Lothar Komp of EIR's European headquarters portrayed the demise of continental Europe's strongest economy, Germany, as a result of the shift to a "post-industrial" paradigm, especially in education and investment policy. He was followed by Dr. Jonathan Tennenbaum, of the Schiller Institute in Germany, who showed that no package of reforms for Russia can work, unless the international financial crisis be taken on, and highlighted Russia's special role in that battle, through the potential for building a Eurasian land-bridge and the surviving strengths of Russia's scientific-industrial sector, which could be brought to bear in the context of a global recovery.
The Free Economic Society of Russia will soon mark its 230th anniversary; it was founded in the reign of Catherine the Great. Since the tradition of the Free Economic Society was revived, a few years ago, transcripts of its round tables are customarily published in full, and made available to the Russian government, as well as the state Duma (Parliament).

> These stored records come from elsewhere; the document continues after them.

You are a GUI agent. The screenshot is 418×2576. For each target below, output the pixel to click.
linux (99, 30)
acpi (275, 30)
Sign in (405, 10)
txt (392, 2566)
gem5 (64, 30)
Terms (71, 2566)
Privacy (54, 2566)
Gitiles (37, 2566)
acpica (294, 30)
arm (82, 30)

The debate is particularly timely, inasmuch as Russia is on the edge of national elections, and the question of survival under IMF conditions is foremost in the minds of policymakers and people.

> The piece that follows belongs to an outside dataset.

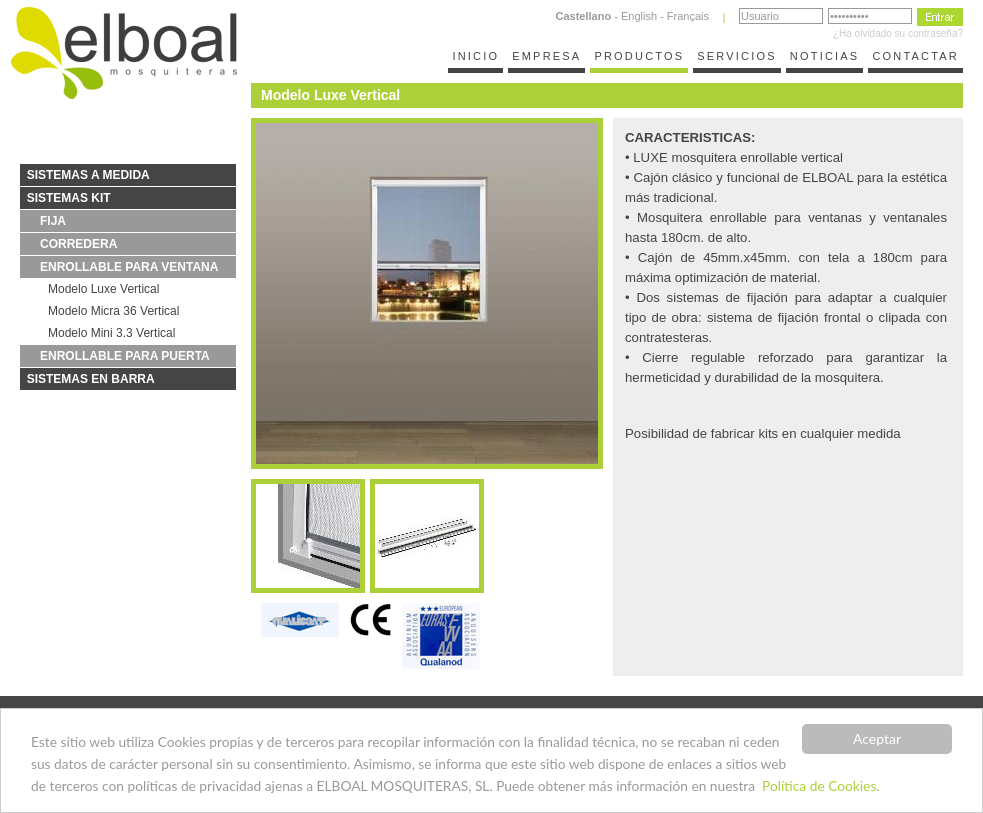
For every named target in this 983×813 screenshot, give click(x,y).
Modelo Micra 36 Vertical (113, 311)
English (639, 16)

Lyndon and Helga LaRouche met with 70 members and friends of the Schiller Institute in Russia, at a lively get-together held at the Methodological University in Moscow on April 26. The presidents of the Schiller Institutes of three nations were there--Helga Zepp LaRouche, the founder of the Schiller Institute overall, and president of the Institute in Germany; Taras Muranivsky of the Russian Institute; and Marivilia Carrasco of the Mexican--as well as Schiller Institute activists from Ukraine, Georgia, Moscow, St. Petersburg, guests from Nizhny Novgorod and Rostov-on-Don, and Moscow scientists in fields ranging from physics to economics to music.
The audience listened intently to LaRouche's speech on what must be done to save each individual nation: Save civilization. LaRouche developed the importance of a cultural paradigm shift, with reference to the three postwar generations: the veterans of World War II, represented at this meeting by himself and by Russian space scientist Pobisk Kuznetsov; the children of that generation (such as one Russian chemist, who began his question saying, "I am a baby boomer"); and the youth of today. A dozen young students from the Methodological University were present.
Questions to LaRouche lasted late into the night. Many of them referred to points from his textbook ("So, You Wish to Learn All About Economics?") or other writings, which the questioners had already studied.